If this confirms dataslice 45 to be an outlier with regards to speed (at least 30% slower than dataslices 5 and 105) then plan to fail the disk out. Find the disk that holds primary storage for this dataslice.

[nz@ bin]$ nzds -dsid 45 -detail
Data Slice Status  SPU  Partition Size (GiB) % Used Supporting Disks Primary Storage
---------- ------- ---- --------- ---------- ------ ----------------  ---------------
45         Healthy 1013 16        195        94.59  1187,1232        1232

Then, at an appropriate time, fail the disk. Before failing the disk, confirm that there are no other disks identified in the nzhealthcheck report at severity level Medium or High. Those must be addressed first.

nzhw failover –id 1232


If multiple dataslices are consistent stragglers, then do:
Find if and how the dataslices are related. Use the nz_show_topology command from the Software Support Toolkit to list your dataslices of interest along with their attributes. The following example will report on dataslices 3, 10, and 12. Note the sequence is “pipe, carrot, blank, asterisk, dataslice, blank” for each dataslice.

nz_show_topology |cut –d ‘|’ –f 1,6,8,10,13 |egrep “DSlice|^ *3 |^ *10 |^ *12 “

DSlice | Spa # | Spu # | Enc # | Disk ID
     3 |     1 |     3 |     1 |    1061
    10 |     1 |     3 |     2 |    1084
    12 |     1 |     3 |     2 |    1078

Some common relationships include:

Same SPA & SPU

• If the dataslices are same SPU, they could have the same HBA port. There are 4 HBA ports per SPU.
• Run nzds –topology. This will show a mapping of dataslices to the HBA ports. Locate in the output the dataslices identified as stragglers and note which HBA port they are assigned to.
• If dataslices are HBA port related this could be a topology or multipath issue… but, those should have been addressed in the “Before Running” section. Run the nzhealthcheck utility again. If all looks good, and issue persists, open a PMR.
• For validation, run nz_check_disk_scan_speeds –spa <nn> –spu <nn> referencing the suspect SPU and again, referencing an unrelated SPU for comparison.
• If the stragglers are not HBA port related, but are same SPU – various SPU related possibilities could be the cause. Open a PMR with IBM Support.

Same SPA & disk enclosure

• For validation, run  nz_check_disk_scan_speeds –spa <nn> –enc <nn> reerencing the suspect enclosure and again, referencing an unrelated enclosure for comparison.
• All stragglers in same enclosure – possible ESM issue.

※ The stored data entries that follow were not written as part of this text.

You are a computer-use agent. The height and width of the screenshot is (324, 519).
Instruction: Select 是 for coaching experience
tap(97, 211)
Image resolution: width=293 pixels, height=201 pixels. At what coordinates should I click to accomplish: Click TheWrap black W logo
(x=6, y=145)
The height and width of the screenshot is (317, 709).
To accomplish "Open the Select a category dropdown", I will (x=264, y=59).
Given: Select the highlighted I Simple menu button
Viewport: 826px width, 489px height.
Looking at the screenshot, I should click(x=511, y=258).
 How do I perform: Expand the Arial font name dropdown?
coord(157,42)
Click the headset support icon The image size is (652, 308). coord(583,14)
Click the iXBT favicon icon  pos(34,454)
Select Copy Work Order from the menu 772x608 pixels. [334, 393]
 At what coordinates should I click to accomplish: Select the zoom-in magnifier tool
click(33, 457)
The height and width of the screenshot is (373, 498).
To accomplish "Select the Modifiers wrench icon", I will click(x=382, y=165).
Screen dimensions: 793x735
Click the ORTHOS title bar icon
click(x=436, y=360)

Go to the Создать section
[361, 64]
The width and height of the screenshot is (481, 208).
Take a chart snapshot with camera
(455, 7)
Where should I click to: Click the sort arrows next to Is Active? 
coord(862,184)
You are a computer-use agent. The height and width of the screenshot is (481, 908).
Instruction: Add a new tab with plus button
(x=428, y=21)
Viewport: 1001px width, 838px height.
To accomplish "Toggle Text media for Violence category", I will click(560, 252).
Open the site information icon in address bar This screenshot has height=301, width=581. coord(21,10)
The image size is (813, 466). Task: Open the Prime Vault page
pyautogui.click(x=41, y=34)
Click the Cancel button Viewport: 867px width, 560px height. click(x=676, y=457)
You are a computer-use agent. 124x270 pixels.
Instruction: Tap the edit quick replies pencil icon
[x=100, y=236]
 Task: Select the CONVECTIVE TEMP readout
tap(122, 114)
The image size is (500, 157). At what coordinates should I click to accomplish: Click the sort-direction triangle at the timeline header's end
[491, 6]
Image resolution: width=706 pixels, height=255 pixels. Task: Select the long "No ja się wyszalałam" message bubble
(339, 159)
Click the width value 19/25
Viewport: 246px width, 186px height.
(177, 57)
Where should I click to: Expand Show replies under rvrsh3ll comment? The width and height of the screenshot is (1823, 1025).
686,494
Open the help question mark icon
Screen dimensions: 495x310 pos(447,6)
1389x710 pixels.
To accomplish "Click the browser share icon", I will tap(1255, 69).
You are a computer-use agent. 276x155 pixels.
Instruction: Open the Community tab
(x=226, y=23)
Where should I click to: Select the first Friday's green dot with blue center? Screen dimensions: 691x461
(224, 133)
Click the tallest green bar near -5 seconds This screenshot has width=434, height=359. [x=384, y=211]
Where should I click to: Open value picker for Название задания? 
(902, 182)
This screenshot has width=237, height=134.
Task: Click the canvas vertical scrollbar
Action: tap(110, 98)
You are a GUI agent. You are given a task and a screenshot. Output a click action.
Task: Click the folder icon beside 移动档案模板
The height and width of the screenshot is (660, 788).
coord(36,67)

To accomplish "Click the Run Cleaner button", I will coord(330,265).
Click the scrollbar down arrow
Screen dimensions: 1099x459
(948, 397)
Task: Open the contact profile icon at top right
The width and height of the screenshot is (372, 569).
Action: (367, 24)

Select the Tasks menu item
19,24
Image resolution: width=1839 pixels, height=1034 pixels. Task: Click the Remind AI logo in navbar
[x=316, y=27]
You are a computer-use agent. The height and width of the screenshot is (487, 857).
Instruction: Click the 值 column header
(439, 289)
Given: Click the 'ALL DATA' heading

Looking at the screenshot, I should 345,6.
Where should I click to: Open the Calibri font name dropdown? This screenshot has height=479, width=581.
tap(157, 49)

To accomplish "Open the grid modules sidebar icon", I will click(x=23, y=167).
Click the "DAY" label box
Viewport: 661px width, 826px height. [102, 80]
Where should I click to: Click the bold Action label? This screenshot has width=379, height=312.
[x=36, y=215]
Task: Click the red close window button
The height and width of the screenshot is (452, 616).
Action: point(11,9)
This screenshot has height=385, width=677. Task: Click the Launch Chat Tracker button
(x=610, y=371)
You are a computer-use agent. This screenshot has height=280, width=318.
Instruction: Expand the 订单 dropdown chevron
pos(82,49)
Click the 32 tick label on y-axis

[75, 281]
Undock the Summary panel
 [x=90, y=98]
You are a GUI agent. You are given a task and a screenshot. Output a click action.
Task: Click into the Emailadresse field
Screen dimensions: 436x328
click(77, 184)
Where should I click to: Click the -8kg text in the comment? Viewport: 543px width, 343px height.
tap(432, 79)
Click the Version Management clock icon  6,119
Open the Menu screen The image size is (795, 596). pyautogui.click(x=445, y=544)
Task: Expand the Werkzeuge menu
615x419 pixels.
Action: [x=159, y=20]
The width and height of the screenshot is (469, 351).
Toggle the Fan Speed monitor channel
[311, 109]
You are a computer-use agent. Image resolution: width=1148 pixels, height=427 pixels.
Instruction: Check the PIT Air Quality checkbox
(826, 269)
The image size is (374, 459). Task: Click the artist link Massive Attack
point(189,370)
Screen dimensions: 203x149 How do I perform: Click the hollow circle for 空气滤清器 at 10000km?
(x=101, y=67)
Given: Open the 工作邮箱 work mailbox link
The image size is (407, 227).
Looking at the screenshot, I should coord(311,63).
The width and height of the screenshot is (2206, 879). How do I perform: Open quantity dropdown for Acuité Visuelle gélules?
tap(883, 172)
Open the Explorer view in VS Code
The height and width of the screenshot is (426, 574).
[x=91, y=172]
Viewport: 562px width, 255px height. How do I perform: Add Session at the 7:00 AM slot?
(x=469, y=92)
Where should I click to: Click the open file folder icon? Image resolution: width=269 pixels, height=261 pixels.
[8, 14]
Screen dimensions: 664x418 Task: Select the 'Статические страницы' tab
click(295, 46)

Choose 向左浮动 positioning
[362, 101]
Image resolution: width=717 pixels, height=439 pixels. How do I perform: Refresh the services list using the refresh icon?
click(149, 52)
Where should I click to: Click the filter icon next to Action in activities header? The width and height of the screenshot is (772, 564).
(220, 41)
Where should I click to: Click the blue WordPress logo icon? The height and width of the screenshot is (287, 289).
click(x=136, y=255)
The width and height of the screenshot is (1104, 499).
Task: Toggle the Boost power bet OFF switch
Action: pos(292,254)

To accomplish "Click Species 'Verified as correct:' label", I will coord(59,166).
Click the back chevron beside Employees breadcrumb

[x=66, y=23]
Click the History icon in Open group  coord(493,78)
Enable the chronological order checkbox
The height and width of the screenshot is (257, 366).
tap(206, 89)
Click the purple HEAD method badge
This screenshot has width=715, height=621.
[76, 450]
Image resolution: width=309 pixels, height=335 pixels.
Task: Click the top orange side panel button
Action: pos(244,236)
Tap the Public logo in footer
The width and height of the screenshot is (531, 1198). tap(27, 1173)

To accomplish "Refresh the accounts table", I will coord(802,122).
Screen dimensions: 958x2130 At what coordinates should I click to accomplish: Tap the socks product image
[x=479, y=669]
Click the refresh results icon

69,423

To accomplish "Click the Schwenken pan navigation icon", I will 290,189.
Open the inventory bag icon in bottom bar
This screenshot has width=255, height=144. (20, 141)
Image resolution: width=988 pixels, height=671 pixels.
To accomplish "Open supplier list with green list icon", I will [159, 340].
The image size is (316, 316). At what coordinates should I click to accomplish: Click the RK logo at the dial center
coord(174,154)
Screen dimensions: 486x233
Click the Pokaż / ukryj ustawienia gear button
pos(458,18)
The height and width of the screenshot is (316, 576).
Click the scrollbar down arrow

Open a PMR with IBM Support.

Same SPA only

• For validation, run nz_check_disk_scan_speeds –spa <nn> referencing the suspected SPA and again, referencing an unrelated SPA for comparison.
• All stragglers in same SPA – potential SAS Switch. Open a PMR with IBM Support.

No relationships found

• Each straggling dataslice could be slow of its own volition. For each straggling dataslice, follow the steps outlined above for the individual dataslice straggler.
• If that exercise does not provide resolution, then open a PMR with IBM Support.

Performance issues isolated to an individual disk can be addressed without engaging IBM Support. Performance issues isolated to multiple disk often involve an architectural layer above the storage itself and may require IBM Support. Isolating the problem using the methodologies described above will help IBM Support more quickly find root cause and provide resolution.

Before opening a PMR with IBM Support, confirm that the suspected dataslice(s) are consistently 30% slower than the community of dataslices and that all steps outlined in this document have been taken. Include all data collected during this process with as much detail as possible. This would include:

1. the nzhealtcheck report
2. output of nz_responders while nz_check_disk_scan_speeds was run
3. output of nz_check_disk_scan_speeds initial run and Next Step runs
4. the nz_show_topology complete report (no filtering)
5. the nzds –topology report
6. output of nz_migrate –loopback –status  this can isolate problems to the internal fabric.